Donnerstag, 15. Februar 2024

Made in Italy: Etro


Ich fange mal eben mit diesem Hemd an, für so etwas war die italienische Marke Etro früher mal berühmt. Sieht man heute selten. Dies hier habe ich gerade für 9,95 € bei ebay gekauft. Ein guter Preis für ein Etro Hemd, denn die 350 Euro, die die Firma für ihre Hemden verlangt, die sind die Hemden nicht wert. Qualitativ gesehen können sie mit Borrelli, Fray oder Finamore nicht mithalten. Nicht ansatzweise, da braucht man sich nur die Qualität der Knopflöcher anzugucken. Und die bunten Hemden mit Streifen oder Paisleymuster, mit denen Etro berühmt wurde, die sind auch ein wenig aus dem Programm verschwunden. Tauchen aber immer wieder mal auf. Oder man muss sich die Hemden in London bei Duchamp oder Paul Smith kaufen. Die Firma Etro gehört der Familie Etro heute auch nur noch zum Teil; da hat sich über eine Firma namens L Catterton längst die Louis Vuitton Gruppe eingekauft.

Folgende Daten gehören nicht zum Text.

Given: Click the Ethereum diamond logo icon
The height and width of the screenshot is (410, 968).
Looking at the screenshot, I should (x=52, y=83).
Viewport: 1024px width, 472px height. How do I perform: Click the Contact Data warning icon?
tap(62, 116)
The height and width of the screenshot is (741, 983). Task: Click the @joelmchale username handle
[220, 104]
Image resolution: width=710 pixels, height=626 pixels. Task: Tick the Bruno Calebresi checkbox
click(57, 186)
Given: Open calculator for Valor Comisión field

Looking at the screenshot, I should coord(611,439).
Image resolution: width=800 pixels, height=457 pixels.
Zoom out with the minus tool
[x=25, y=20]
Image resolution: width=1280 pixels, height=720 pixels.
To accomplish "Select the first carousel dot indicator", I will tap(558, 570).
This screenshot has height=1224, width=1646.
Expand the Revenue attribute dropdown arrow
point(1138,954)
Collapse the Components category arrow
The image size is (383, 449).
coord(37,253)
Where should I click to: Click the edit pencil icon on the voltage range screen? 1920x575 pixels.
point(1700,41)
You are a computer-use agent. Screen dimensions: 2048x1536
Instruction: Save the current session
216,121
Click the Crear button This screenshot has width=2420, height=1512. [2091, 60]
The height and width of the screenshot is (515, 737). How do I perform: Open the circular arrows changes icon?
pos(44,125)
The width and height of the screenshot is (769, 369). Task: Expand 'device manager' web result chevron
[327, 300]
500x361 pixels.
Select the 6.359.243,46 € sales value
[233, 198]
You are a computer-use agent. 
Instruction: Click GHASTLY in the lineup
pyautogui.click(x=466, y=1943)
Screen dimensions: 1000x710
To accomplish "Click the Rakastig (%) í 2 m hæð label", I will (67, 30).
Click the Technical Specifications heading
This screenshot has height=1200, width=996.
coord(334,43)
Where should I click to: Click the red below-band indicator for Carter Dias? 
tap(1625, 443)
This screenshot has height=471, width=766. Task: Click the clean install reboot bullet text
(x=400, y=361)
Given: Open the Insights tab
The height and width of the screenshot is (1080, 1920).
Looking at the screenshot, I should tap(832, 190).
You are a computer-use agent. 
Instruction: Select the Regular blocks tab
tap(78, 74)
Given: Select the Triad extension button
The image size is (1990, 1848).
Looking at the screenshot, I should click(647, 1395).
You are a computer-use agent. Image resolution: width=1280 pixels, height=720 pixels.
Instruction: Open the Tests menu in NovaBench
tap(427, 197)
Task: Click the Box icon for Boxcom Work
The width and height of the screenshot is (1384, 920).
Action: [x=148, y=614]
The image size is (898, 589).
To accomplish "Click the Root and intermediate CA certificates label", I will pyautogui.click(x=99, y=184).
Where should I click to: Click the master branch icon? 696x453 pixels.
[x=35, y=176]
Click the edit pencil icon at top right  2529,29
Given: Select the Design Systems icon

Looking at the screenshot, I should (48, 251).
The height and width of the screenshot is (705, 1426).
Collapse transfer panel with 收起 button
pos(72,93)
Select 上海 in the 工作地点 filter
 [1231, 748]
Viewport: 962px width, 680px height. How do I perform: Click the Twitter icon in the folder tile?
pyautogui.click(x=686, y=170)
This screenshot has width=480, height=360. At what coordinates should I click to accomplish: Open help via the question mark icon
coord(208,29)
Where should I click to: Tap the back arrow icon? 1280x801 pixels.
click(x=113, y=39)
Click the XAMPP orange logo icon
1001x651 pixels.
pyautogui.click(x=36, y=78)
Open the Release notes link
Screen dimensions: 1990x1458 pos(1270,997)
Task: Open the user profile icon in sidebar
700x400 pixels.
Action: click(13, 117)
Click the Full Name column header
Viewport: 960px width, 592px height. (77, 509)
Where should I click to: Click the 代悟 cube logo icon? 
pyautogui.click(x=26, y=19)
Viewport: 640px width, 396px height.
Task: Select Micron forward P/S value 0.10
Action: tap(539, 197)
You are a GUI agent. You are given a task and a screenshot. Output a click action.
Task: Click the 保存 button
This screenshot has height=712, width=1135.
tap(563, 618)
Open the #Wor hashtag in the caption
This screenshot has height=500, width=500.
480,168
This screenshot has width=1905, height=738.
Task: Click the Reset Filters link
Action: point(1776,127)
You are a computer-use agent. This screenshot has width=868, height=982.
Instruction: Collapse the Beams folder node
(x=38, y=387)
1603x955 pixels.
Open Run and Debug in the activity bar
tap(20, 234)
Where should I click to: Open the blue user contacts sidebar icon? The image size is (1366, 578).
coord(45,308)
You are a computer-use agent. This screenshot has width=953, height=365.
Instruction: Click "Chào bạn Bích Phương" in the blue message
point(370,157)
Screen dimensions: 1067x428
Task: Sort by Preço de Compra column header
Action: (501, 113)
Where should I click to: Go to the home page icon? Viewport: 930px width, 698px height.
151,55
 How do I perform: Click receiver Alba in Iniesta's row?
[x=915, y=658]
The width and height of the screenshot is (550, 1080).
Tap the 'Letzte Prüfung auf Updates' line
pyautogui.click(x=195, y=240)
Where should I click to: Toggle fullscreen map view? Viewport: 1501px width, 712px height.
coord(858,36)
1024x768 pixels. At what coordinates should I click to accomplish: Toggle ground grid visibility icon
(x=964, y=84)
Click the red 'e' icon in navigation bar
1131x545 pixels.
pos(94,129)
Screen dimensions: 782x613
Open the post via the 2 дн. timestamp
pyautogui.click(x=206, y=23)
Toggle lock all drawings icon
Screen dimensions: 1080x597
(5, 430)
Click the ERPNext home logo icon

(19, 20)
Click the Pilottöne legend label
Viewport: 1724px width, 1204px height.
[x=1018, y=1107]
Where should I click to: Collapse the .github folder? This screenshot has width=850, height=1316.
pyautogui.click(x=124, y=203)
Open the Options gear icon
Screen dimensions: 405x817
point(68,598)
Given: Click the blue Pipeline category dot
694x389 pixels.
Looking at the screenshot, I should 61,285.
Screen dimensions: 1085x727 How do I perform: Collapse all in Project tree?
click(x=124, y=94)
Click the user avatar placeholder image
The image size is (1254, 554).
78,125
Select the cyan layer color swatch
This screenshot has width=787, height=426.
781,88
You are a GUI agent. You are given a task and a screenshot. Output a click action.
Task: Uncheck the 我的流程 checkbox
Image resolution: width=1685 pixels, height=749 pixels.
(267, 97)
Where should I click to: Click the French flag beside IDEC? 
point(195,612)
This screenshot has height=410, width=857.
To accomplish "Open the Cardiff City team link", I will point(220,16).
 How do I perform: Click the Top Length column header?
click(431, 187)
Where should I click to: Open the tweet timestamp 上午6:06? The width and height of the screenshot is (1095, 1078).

Gerolamo (Gimmo) Etro hatte 1968 eine kleine Weberei geerbt und beschlossen, das nachzuweben, was seine Frau Roberta und er bisher gesammelt hatten: Stoffe mit dem Paisley Muster. Zuerst wanderten die Stoffe auf Sofas, Kissen und Handtaschen. Dann gingen die Muster in die Konfektion, die siebziger Jahre schienen nur noch aus Paisley zu bestehen. So etwas trug man im Swinging London, Mick und Bianca Jagger wurden zu einer Art Etro Botschafter. Die Paisley Muster tauchten auch in der Hippie Kultur auf. Vielleicht hat das dirty red bandana, von dem Janis Joplin in Me and Bobby McGee singt, auch ein Paisley Muster.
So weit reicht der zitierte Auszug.